## ACTIVITY
Each entry should be written out again exactly, so that nothing is lost.

## SUPPLIED RECORDS
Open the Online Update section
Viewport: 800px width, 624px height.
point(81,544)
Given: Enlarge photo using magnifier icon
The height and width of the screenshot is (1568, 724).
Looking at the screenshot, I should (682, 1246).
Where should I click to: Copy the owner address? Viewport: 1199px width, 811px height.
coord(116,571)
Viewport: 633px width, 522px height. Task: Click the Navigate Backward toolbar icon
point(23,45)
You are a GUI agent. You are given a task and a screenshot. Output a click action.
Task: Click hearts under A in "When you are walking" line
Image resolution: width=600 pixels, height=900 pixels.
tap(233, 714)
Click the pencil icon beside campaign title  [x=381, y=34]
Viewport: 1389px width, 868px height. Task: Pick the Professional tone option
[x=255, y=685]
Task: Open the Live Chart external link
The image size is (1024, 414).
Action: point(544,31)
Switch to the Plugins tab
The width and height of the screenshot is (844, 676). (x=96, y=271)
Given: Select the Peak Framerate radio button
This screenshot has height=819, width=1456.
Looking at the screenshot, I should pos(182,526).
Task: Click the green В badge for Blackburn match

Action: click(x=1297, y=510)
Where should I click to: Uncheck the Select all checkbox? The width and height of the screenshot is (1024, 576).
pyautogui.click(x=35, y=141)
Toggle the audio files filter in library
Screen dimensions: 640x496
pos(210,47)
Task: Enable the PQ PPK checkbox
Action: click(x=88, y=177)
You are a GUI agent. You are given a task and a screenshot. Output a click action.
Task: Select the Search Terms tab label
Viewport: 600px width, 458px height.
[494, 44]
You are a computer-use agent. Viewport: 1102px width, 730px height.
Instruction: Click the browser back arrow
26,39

## RESPONSE TO THE TASK
Open the Online Update section
Viewport: 800px width, 624px height.
point(81,544)
Given: Enlarge photo using magnifier icon
The height and width of the screenshot is (1568, 724).
Looking at the screenshot, I should (682, 1246).
Where should I click to: Copy the owner address? Viewport: 1199px width, 811px height.
coord(116,571)
Viewport: 633px width, 522px height. Task: Click the Navigate Backward toolbar icon
point(23,45)
You are a GUI agent. You are given a task and a screenshot. Output a click action.
Task: Click hearts under A in "When you are walking" line
Image resolution: width=600 pixels, height=900 pixels.
tap(233, 714)
Click the pencil icon beside campaign title  [x=381, y=34]
Viewport: 1389px width, 868px height. Task: Pick the Professional tone option
[x=255, y=685]
Task: Open the Live Chart external link
The image size is (1024, 414).
Action: point(544,31)
Switch to the Plugins tab
The width and height of the screenshot is (844, 676). (x=96, y=271)
Given: Select the Peak Framerate radio button
This screenshot has height=819, width=1456.
Looking at the screenshot, I should pos(182,526).
Task: Click the green В badge for Blackburn match

Action: click(x=1297, y=510)
Where should I click to: Uncheck the Select all checkbox? The width and height of the screenshot is (1024, 576).
pyautogui.click(x=35, y=141)
Toggle the audio files filter in library
Screen dimensions: 640x496
pos(210,47)
Task: Enable the PQ PPK checkbox
Action: click(x=88, y=177)
You are a GUI agent. You are given a task and a screenshot. Output a click action.
Task: Select the Search Terms tab label
Viewport: 600px width, 458px height.
[494, 44]
You are a computer-use agent. Viewport: 1102px width, 730px height.
Instruction: Click the browser back arrow
26,39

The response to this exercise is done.